EXERCISE DIRECTIONS: Copy every line below where the string "will" is found.

Stored data entries:
_ _ _ _

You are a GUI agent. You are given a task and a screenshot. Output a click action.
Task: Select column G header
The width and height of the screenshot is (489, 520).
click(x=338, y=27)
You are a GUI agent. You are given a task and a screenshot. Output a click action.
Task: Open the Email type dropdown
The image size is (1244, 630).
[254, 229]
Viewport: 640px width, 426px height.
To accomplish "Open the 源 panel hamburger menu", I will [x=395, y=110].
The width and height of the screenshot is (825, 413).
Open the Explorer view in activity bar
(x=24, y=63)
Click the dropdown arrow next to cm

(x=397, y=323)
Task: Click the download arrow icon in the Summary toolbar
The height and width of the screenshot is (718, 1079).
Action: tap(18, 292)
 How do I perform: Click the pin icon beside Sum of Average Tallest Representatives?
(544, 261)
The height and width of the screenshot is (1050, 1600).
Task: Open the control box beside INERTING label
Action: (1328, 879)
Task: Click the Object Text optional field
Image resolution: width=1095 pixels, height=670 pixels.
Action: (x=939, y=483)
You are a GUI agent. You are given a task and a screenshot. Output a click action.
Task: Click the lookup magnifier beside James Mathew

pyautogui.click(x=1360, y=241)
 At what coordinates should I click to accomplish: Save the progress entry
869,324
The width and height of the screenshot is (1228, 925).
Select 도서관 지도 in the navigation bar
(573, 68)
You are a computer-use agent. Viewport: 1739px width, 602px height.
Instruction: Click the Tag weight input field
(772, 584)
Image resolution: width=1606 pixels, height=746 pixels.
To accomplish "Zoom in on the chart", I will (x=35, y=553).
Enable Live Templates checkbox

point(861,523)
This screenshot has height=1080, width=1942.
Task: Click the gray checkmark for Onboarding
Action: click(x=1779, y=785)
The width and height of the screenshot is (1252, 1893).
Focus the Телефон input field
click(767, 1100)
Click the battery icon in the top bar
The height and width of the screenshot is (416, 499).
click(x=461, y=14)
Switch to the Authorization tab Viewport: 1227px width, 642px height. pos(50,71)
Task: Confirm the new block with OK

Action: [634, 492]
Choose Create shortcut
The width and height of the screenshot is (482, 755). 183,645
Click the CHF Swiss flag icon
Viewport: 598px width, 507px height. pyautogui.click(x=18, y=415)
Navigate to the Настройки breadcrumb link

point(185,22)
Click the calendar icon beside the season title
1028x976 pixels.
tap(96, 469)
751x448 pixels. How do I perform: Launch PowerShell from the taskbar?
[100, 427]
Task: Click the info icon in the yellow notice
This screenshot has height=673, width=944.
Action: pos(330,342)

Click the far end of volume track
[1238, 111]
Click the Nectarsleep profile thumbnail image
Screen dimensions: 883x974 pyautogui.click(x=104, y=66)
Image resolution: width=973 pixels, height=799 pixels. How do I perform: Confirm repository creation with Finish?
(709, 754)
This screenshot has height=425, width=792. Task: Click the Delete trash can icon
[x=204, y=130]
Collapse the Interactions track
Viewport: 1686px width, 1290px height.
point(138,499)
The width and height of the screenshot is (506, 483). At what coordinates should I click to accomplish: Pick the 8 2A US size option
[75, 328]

_ _ _ _

SOLUTION BELOW:
To accomplish "Open the 源 panel hamburger menu", I will [x=395, y=110].
To accomplish "Zoom in on the chart", I will (x=35, y=553).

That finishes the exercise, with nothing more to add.